[Collected data entries]
*** Begin section ***
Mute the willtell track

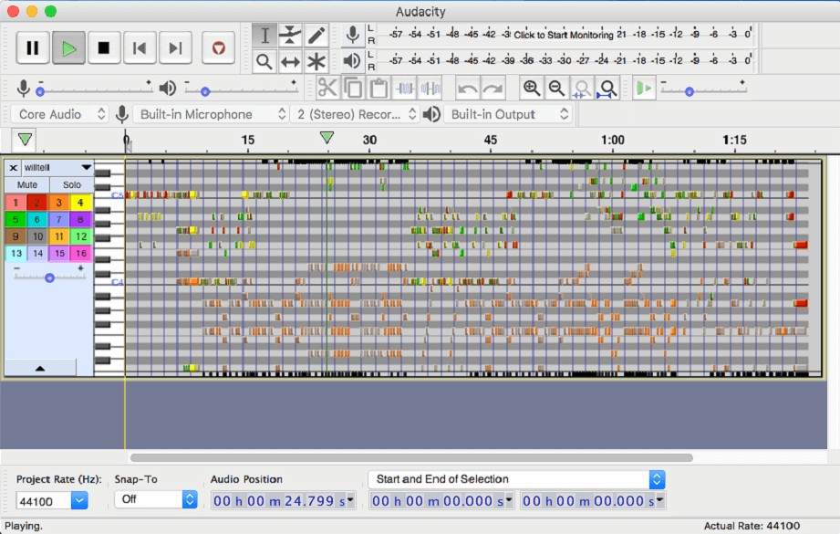(x=26, y=184)
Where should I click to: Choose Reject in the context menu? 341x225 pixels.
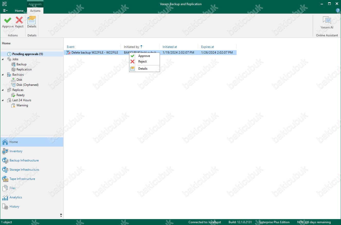[142, 62]
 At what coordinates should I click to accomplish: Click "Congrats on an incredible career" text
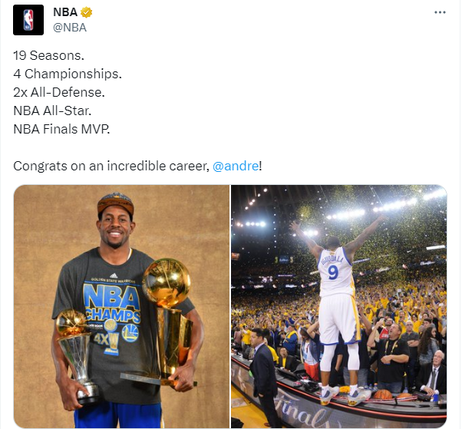tap(111, 167)
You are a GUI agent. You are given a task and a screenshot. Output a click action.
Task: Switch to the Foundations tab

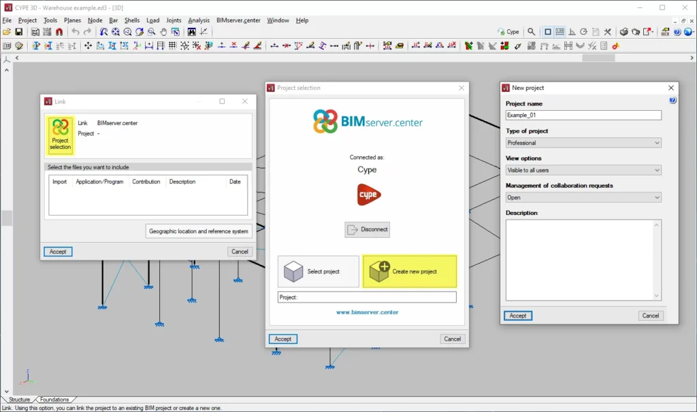point(54,400)
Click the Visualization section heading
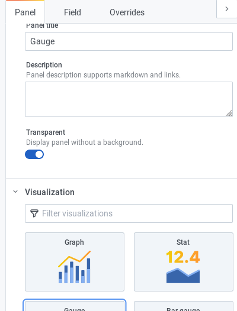This screenshot has height=311, width=237. [x=50, y=192]

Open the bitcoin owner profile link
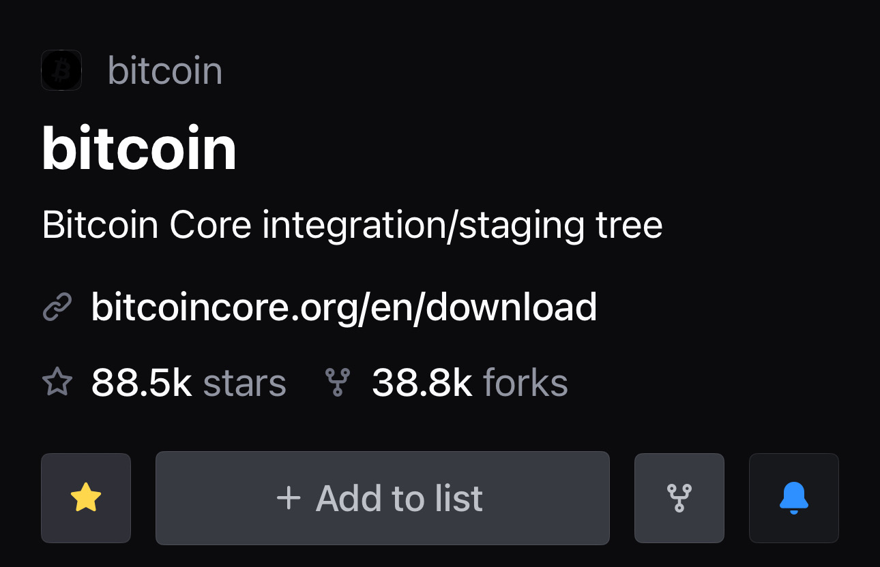tap(165, 71)
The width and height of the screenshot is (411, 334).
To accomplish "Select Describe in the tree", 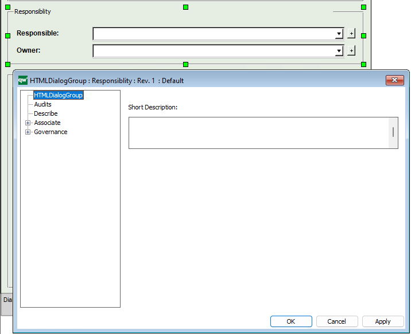I will pos(45,113).
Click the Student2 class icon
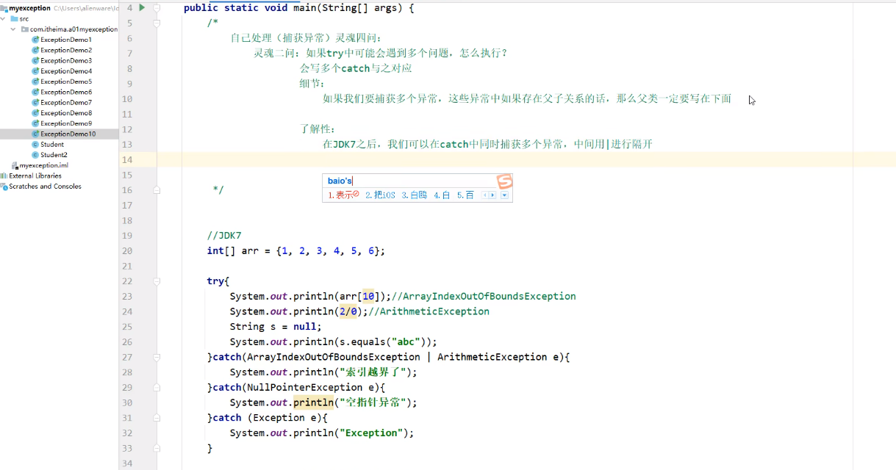This screenshot has width=896, height=470. (35, 154)

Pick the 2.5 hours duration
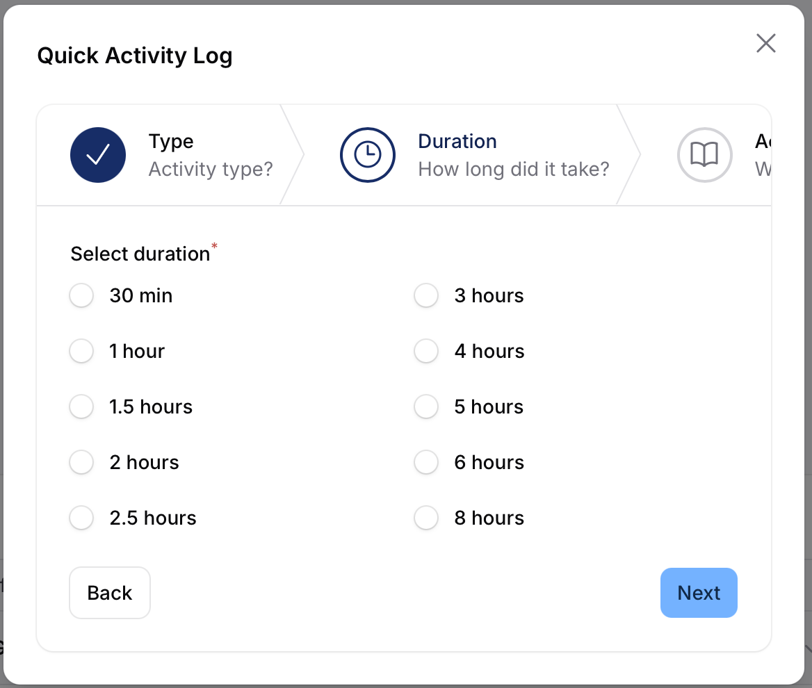81,518
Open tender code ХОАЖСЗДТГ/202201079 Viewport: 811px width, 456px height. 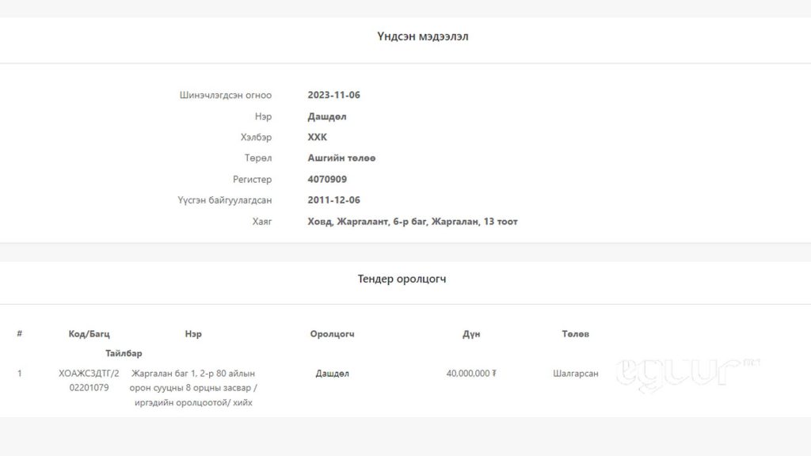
*** End section ***
## Problem to solve
Please return, without any change, the lines from the line containing "Click the Student2 class icon" through the last line of the entries, dropping the pictures.

## Output for this exercise
Click the Student2 class icon
This screenshot has width=896, height=470. (35, 154)

Pick the 2.5 hours duration
81,518
Open tender code ХОАЖСЗДТГ/202201079 Viewport: 811px width, 456px height. 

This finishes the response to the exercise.